Due to rampant socio-economic disparities and fragile public healthcare systems, Latin America is reportedly in a particularly fragile position as the virus begins to enter its borders. Meanwhile, President Jair Bolsonaro of Brazil said the virus is a media trick spurred by his political foes and President Daniel Ortega of Nicaragua organized huge support rallies under the theme “Love Walk in the Time of COVID-19,” the exact opposite of what’s needed to encourage social distancing.
The picture is bleak at an international level, but one of the few things that have tempered anxiety and fear is the image of humans trying to lift each other up. Similar to what we’ve seen in European countries such as Spain and Italy, people in Latin America and the Caribbean have met new quarantine measures with gestures that show their own shared hope and resilience. Whether it’s breaking out into communal song or hosting online block parties from their balconies, here are just a few examples of the small acts of kindness and optimism in the region:
Panamanians applauded, cheered and banged pots and pans to thank first-responders who have been fighting on the frontlines of the health crisis.
They also blasted reggaeton in unison and had a social-distanced version of a neighborhood block party to the sound of Karol G and Nicki Minaj’s “Tusa.”
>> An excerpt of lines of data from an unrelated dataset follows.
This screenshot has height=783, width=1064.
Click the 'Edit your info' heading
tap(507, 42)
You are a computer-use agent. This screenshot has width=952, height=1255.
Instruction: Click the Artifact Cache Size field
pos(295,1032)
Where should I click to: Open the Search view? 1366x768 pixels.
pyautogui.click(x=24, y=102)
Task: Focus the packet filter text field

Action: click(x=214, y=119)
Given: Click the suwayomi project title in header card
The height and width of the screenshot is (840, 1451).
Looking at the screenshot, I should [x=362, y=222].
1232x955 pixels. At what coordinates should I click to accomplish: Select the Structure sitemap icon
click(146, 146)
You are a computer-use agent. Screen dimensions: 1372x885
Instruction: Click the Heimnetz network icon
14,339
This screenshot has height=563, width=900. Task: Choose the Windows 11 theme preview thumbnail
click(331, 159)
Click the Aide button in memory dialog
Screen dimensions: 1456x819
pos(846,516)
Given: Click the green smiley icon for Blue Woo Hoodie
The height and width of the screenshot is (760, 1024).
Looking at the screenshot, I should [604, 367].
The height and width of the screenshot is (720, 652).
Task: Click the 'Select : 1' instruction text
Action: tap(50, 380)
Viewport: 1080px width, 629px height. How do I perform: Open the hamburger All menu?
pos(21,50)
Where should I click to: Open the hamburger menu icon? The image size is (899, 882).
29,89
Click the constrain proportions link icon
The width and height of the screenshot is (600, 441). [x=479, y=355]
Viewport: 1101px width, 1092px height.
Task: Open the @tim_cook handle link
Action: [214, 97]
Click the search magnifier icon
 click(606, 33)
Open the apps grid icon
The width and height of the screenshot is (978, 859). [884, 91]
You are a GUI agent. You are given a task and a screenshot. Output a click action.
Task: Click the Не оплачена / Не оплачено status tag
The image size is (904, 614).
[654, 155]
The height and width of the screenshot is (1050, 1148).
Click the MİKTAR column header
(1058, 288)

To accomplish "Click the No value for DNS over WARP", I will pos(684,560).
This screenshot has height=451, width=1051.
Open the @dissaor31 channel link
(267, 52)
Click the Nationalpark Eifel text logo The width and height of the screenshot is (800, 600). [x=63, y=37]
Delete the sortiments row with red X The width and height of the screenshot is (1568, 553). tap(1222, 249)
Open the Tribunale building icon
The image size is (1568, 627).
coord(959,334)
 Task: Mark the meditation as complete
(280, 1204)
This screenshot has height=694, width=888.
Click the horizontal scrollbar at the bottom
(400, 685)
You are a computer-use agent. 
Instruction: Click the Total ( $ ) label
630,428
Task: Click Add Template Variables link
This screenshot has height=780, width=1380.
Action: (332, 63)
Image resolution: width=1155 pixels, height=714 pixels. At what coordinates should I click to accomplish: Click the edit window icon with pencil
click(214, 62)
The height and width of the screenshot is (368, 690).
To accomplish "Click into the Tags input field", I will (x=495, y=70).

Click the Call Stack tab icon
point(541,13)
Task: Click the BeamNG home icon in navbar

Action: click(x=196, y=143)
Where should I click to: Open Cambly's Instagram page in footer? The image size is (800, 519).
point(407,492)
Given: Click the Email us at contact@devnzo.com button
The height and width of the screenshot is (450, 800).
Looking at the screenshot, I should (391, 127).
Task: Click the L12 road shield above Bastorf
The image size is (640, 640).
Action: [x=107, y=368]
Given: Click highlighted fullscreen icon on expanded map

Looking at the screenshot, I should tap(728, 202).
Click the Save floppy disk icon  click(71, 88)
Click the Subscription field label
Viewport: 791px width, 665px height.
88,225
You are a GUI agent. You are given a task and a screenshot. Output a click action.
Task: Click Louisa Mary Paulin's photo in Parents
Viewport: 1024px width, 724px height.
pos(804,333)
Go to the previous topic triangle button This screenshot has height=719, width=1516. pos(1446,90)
In Peru, people have united at 8 p.m. to honor health care workers every night.
Some patrol officers have also attended to their nightly shifts while blaring “Contigo Peru” from their squad cars.
In cities like Medellín, Colombians took a moment to applaud police, healthcare workers and other members of the community who have lent a hand during the crisis.
DJs have given the people the perreo party they want by hosting online parties.